The KPMG crypto report.

KPMG, one of the four big auditors has published a 42 page report on the future of cryptocurrencies.

Entitled “Institutionalization of Cryptoassets,” the report is very positive about crypto and explores how the crypto economy can scale and realize its full potential.

KPMG chief economist Constance Hunter writes:

“Cryptoassets have potential. But for them to realize this potential, institutionalization is needed. Institutionalization is the at-scale participation in the crypto market of banks, broker dealers, exchanges, payment providers, fintechs, and other entities in the global financial services ecosystem. We believe this is a necessary next step for crypto to create trust and scale.”

“In the case of Bitcoin, we believe what has been tokenized is an intangible asset (a specific number of units of Bitcoin), because ownership does not come with any other rights and obligations. In contrast, other cryptoassets, such as tokens or coins in an initial coin offering, may convey specific utility or financial characteristics, such as rights to goods or services or a share of profits of a company or project.”

“Tokenization of traditional assets could also help increase liquidity, codify rules and regulations, and increase transparency throughout the asset lifecycle.”

Coinbase executives Jeff Horowitz, chief compliance officer, and Eric Scro, vice president of finance, laid out the three evolutionary stages for crypto.

“Coinbase believes crypto will mature in three stages: investment/speculation (which the industry is currently in), institutionalization, and utility. The institutionalization and utility phases may happen concurrently. But, to move from investment/speculation to utility, crypto needs to become more liquid, trusted, and accessible.”

Another bedrock of the crypto landscape is regulation. The report concludes that with the “patchwork of U.S. federal and state regulations governing the crypto industry” entrepreneurs will need to work their way through multiple agencies, including the Financial Crimes Enforcement Network (FinCEN), the Securities and Exchange Commission (SEC) and the Commodities Futures Trading Commission (CFTC).
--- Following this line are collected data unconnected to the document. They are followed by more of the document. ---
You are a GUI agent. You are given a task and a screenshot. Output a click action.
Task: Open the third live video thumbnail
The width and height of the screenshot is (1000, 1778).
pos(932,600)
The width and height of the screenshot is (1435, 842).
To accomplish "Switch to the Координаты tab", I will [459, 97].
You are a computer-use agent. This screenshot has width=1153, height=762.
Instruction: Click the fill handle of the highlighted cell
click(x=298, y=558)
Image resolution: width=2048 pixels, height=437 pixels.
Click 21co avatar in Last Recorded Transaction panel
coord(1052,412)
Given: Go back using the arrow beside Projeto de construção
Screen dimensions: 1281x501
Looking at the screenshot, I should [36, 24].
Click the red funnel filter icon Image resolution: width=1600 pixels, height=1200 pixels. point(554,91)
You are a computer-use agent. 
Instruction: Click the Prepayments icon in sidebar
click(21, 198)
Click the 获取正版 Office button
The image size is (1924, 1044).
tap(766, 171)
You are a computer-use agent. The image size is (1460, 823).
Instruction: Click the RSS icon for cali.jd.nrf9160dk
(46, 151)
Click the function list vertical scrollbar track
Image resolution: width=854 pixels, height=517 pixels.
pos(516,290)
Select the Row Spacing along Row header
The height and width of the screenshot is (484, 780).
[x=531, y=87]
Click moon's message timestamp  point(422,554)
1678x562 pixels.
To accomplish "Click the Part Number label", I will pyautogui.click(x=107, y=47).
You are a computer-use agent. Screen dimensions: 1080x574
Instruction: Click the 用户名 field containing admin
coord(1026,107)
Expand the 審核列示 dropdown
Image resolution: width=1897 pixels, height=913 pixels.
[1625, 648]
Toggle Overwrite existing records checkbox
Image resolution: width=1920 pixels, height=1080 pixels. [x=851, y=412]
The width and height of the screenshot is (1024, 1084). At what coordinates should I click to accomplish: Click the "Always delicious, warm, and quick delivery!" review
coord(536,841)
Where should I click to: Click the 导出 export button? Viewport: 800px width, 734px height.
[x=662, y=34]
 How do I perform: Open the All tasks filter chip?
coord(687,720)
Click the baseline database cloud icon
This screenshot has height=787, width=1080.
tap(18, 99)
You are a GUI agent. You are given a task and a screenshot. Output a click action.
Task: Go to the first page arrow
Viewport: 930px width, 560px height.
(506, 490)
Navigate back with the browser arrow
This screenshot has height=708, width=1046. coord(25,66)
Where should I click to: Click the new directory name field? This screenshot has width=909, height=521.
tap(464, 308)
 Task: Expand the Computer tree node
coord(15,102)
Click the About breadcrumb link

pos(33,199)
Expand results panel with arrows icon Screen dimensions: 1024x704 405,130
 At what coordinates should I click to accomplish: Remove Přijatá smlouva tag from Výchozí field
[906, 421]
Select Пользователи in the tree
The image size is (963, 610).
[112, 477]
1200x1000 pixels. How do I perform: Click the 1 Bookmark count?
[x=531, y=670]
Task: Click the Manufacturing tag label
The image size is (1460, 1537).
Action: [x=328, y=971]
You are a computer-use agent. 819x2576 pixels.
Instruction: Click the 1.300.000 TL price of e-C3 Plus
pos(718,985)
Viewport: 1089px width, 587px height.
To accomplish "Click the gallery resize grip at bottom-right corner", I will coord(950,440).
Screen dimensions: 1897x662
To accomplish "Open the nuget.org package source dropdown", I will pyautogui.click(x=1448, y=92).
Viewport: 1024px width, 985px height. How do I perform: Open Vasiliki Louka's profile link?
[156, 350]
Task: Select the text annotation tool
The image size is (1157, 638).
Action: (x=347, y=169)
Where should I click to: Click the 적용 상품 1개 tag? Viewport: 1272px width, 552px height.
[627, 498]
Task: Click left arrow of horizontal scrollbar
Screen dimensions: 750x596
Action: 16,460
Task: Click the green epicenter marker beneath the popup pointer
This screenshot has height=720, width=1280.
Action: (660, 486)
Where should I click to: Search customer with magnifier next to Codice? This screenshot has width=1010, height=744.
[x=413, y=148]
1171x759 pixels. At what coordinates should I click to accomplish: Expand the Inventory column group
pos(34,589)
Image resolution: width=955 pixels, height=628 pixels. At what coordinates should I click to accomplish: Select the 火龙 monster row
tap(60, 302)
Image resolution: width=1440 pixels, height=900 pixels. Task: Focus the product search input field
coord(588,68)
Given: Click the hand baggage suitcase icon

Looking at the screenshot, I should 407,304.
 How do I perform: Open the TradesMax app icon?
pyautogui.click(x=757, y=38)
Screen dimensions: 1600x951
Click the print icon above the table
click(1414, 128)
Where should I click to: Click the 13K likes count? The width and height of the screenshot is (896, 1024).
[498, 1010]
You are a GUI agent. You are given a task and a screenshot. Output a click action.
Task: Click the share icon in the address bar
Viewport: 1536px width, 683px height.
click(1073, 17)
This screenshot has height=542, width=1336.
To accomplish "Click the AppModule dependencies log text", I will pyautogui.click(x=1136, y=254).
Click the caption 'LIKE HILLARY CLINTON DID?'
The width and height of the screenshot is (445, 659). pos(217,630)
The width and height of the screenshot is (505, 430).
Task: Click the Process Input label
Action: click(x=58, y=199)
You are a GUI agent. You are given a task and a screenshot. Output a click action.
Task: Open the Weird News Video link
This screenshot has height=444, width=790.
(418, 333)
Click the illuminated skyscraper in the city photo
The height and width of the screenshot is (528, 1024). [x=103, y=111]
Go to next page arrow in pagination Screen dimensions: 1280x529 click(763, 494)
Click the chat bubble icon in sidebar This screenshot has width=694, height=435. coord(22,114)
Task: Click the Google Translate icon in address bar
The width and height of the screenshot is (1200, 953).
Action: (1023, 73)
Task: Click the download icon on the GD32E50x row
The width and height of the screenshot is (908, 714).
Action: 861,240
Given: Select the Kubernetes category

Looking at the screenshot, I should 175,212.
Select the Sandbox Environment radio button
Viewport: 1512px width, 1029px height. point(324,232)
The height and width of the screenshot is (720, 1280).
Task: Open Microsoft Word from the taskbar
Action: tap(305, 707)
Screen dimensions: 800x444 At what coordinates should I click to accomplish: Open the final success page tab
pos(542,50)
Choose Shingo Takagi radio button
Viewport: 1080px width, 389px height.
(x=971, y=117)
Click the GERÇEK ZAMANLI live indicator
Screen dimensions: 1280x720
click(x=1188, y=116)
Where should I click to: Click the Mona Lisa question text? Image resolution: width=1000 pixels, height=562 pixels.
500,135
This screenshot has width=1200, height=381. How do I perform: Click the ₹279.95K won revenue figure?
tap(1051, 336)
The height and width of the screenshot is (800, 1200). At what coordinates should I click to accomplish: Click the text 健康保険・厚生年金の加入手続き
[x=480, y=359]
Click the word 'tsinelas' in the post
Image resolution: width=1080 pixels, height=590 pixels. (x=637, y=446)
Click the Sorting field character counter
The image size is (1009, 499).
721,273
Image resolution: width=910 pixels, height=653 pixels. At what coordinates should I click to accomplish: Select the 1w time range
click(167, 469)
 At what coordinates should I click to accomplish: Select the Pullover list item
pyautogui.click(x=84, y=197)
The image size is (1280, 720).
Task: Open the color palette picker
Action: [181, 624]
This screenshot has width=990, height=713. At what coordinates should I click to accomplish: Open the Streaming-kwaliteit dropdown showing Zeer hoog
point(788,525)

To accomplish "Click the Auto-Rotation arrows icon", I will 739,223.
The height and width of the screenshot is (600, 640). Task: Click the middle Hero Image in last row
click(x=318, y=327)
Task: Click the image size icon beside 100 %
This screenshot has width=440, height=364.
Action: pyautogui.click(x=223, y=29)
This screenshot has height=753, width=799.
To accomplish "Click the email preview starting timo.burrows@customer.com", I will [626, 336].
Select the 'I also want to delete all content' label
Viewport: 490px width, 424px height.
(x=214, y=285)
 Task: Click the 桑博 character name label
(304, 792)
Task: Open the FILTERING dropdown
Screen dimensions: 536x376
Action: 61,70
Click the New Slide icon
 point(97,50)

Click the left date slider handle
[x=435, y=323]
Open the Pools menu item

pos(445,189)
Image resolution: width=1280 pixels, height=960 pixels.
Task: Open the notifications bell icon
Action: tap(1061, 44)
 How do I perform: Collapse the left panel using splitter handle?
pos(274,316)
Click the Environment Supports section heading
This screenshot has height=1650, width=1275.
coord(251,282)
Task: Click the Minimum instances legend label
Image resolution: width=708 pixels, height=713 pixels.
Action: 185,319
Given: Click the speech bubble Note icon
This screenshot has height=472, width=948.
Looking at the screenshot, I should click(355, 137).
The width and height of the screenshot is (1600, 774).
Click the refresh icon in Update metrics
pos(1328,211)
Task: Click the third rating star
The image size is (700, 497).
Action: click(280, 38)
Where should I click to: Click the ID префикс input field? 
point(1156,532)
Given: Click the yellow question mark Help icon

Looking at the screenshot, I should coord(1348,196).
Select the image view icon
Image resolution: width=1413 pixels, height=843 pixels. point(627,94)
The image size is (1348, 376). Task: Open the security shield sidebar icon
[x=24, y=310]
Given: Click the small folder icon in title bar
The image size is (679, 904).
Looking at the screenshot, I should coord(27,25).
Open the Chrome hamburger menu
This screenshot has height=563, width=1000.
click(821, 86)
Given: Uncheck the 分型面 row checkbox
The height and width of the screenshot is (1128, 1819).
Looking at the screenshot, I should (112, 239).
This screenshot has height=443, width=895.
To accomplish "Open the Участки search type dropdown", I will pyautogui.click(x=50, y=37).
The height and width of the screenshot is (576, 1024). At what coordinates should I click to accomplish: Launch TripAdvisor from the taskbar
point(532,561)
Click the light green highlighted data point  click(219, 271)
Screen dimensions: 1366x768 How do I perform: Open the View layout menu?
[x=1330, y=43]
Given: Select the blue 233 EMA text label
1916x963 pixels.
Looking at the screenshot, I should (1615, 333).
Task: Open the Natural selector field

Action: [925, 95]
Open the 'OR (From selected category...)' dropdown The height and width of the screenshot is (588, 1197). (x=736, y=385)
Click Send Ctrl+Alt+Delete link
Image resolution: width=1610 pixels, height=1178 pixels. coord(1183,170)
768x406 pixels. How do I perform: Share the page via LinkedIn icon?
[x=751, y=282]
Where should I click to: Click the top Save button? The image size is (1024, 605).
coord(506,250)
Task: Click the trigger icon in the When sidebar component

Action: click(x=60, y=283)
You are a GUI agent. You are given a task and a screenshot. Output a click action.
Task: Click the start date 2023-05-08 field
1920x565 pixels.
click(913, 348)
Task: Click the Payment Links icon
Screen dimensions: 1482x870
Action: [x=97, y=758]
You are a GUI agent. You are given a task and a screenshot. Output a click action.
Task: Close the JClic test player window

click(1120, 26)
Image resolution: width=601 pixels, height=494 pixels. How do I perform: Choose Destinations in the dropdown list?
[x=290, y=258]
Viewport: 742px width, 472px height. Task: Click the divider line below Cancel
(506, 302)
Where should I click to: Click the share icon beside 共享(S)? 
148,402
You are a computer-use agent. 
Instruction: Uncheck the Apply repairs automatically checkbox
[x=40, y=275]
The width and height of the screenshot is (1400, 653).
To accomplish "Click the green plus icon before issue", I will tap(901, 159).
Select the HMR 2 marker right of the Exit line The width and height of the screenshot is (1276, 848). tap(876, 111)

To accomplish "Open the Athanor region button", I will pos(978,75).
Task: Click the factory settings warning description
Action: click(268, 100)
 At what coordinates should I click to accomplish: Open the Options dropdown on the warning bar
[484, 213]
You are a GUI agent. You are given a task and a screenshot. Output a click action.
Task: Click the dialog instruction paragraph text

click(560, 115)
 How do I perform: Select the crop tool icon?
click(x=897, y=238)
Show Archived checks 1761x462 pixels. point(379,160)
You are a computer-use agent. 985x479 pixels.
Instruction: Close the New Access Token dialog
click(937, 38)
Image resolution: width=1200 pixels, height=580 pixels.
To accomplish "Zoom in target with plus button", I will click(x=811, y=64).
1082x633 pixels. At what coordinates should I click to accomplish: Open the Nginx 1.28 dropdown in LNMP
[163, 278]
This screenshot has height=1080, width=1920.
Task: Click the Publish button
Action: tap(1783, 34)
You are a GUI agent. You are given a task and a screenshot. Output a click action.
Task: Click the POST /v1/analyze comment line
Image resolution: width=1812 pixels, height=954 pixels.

“Regulators are working to keep pace with crypto innovation while seeking to protect the investing public. Crypto businesses will need to clearly define their product offerings in order to navigate the evolving state and federal regulatory landscape. It is in a crypto organizations best interest to get ahead of the evolving regulatory landscape, and we are already seeing organizations take this proactive approach.”